▶ [Activity]: Exactly how many lines in this material contain the string "computer"? Reply with the number alone.

▶ [Provided entries]:
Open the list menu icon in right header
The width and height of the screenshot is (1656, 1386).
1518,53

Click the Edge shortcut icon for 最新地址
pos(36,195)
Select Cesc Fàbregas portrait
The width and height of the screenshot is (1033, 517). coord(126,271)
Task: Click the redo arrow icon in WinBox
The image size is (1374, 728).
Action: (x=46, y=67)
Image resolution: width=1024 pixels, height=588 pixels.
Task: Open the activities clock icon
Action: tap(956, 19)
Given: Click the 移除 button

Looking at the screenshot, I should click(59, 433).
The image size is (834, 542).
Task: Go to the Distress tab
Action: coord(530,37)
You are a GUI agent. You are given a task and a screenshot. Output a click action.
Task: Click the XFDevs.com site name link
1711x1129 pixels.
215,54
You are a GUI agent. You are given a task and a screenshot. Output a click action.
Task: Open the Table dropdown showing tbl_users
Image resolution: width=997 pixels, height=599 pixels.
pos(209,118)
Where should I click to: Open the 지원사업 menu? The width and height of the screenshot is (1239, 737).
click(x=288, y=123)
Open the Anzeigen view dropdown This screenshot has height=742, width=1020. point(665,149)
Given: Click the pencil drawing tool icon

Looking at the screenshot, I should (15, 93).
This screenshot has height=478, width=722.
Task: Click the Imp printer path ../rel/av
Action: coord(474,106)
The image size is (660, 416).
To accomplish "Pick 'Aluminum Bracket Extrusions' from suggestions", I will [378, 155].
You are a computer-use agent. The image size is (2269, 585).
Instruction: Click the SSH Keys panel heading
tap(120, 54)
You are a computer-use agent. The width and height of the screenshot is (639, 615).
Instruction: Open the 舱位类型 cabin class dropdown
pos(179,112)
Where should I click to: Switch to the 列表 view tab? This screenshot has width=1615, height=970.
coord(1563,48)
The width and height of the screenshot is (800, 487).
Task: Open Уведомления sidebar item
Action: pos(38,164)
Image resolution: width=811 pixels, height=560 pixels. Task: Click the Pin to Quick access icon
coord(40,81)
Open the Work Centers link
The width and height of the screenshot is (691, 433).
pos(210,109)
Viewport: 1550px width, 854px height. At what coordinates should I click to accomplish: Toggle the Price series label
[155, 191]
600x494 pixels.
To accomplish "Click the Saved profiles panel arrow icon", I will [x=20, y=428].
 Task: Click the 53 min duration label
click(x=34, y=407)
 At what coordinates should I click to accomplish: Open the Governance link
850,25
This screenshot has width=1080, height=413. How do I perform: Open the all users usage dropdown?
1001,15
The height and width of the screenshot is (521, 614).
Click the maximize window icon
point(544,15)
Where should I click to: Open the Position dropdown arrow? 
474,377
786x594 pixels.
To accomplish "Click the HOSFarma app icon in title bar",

▶ [Written solution]: 2